Climate-change skeptics emboldened by e-mail uproar at key moment in global warming debate

By H. Josef Hebert, AP
Thursday, December 10, 2009

Stolen e-mails embolden climate change skeptics

WASHINGTON — At a critical time, the uproar over stolen e-mails suggesting scientists suppressed contrary views about climate change has emboldened skeptics — including congressional Republicans looking to scuttle President Barack Obama’s push for mandatory reductions in greenhouse gases.

The e-mail brouhaha dubbed “Climategate” by doubters comes as U.S. delegates to the international climate conference in Copenhagen are trying to convince the world the United States is determined to move aggressively to rein in heat-trapping pollution. To counter the delegates, a group of GOP lawmakers is going to Copenhagen to argue against mandatory greenhouse gas reductions.

The climate skeptics gained political momentum when former Republican vice presidential candidate Sarah Palin said Obama should boycott the negotiations in Denmark and “not be a party to fraudulent scientific practices” — a clear reference to the purloined e-mails from computers belonging to scientists at a British climate research center.

Obama is going anyway.

Former Vice President Al Gore, the most recognized U.S. voice on climate change, quickly rebutted Palin and accused the climate deniers in an interview with CNN of “taking things out of context and misrepresenting” what the e-mails actually said. On Thursday, more than 1,700 British scientists released a statement saying they continue to have “the utmost confidence in the observational evidence for global warming and the scientific basis for concluding that it is due primarily to human activities.”

That hasn’t stopped Senate Republicans. More than two dozen sent a letter to United Nations Secretary General Ban Ki-Moon Thursday demanding that he launch an independent inquiry into the e-mails. GOP lawmakers say they will loundly and often raise questions about what they consider a corruption of climate science at the Denmark conference, where delegates from 192 nations are trying to forge a political agreement.

It all began when hackers broke into a computer system belonging to a highly respected climate research center at Britain’s University of East Anglia, stole several thousand e-mails spanning a decade between some of the world’s leading climate scientists, and three weeks ago put some of the spiciest ones on the Internet.

One referred to using a “trick” that could be used to “hide the decline” of temperatures. Another disparaged the skeptics, and a scientist said “the last thing I need is news articles claiming to question temperature increases.”

Yet another complained about “getting hassled by a couple of people” to release temperature data that suggests uncertainties about climate change. “Don’t any of you three tell anybody that the UK has a Freedom of Information Act,” Phil Jones, the director of climate research unit, wrote in one e-mail.

Jones, who temporarily stepped aside as unit director as an investigation into the matter proceeds, has said the comments have been taken out of context and there never was an intent to manipulate data.

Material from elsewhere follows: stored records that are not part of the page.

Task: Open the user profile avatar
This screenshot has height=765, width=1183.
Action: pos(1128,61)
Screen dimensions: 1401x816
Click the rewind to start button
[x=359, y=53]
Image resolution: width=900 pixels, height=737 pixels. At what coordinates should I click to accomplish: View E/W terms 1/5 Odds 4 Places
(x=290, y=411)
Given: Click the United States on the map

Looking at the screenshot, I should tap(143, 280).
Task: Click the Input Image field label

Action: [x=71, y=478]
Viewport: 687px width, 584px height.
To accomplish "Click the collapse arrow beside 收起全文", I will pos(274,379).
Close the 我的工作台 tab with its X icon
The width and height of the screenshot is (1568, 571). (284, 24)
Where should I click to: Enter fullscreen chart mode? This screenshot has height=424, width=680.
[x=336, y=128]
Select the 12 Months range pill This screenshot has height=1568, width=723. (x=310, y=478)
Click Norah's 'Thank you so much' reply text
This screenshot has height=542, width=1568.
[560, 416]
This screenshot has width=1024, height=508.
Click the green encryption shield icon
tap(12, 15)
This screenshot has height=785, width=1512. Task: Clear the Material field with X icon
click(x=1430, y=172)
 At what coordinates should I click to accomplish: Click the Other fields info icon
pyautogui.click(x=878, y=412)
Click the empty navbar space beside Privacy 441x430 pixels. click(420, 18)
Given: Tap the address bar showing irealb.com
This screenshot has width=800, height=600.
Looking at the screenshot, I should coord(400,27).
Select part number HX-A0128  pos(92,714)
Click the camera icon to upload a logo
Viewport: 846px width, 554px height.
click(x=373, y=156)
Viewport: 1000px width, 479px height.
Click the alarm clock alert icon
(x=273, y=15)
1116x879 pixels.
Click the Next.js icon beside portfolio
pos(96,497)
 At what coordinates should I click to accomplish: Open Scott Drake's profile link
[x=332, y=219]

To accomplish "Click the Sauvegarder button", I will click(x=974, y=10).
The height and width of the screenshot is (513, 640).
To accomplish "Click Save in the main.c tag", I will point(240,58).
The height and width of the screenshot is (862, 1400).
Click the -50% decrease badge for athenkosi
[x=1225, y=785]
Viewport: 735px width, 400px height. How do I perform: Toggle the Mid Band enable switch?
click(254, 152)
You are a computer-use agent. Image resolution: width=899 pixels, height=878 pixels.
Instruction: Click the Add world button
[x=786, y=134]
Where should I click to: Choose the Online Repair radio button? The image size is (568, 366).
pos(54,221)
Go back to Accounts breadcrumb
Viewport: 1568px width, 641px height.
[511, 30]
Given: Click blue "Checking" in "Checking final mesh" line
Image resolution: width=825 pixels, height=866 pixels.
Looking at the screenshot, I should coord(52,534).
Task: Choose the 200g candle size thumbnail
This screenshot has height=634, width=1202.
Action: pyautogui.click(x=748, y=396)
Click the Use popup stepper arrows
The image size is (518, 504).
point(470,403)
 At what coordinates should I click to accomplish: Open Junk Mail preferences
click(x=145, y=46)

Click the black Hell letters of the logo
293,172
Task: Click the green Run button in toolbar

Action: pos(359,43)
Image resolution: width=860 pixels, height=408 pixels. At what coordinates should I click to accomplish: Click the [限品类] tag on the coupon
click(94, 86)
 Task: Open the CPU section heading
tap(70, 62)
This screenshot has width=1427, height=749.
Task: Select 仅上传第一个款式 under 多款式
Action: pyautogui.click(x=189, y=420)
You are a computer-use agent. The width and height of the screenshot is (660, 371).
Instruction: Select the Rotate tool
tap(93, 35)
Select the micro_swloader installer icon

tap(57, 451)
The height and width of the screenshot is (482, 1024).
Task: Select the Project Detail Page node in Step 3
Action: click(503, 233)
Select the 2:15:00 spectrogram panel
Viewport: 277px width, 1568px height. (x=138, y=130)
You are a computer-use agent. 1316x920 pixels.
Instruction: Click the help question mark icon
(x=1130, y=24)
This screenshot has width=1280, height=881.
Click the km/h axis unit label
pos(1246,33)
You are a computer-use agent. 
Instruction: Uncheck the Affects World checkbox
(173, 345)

Opponents of legislation before Congress to cap heat-trapping emissions and cut them as much as 17 percent by 2020 have seized on the e-mail disclosures and are likely to use them not only at the Copenhagen talks, but in the Senate debate of climate change early next year.

“These e-mails show a pattern of suppression, manipulation and secrecy,” insisted Rep. James Sensenbrenner, R-Wis., a longtime climate skeptic who is among a group of GOP lawmakers heading for Copenhagen.

“We now have thousands of e-mails showing several of the U.N.’s top scientists apparently evading laws requiring transparency, defaming scientists with opposing viewpoints, and manipulating data to fit preconceived opinions,” declared Sen. James Inhofe, R-Okla., another leading climate skeptic in Congress, also going to Copenhagen.

Eileen Claussen, president of the Pew Center on Global Climate Change, said she’s not surprised by the recent e-mail uproar.

“The closer you get to actually doing something about this problem the more shrill and the more dogmatic the skeptics become because they are trying their hardest to stand in front of a train essentially,” said Claussen.

Earlier this week, EPA Administrator Lisa Jackson announced that the agency had concluded, based on science, that greenhouse gases are public health threat and should be regulated. “The vast body of evidence not only remains unassailable, it has grown even stronger,” she said.

Rep. Ed Markey, D-Mass., and the co-author of the house-passed legislation, said the hacked e-mails scandal was being perpetuated by a “paid-for” coalition of deniers who are using it to distract from the action the U.S. and world should be taking.

“These small number of deniers are out there still trying to derail something the rest of the world sees as an imperative for action,” Markey said.

Associated Press Writer Dina Cappiello contributed to this report.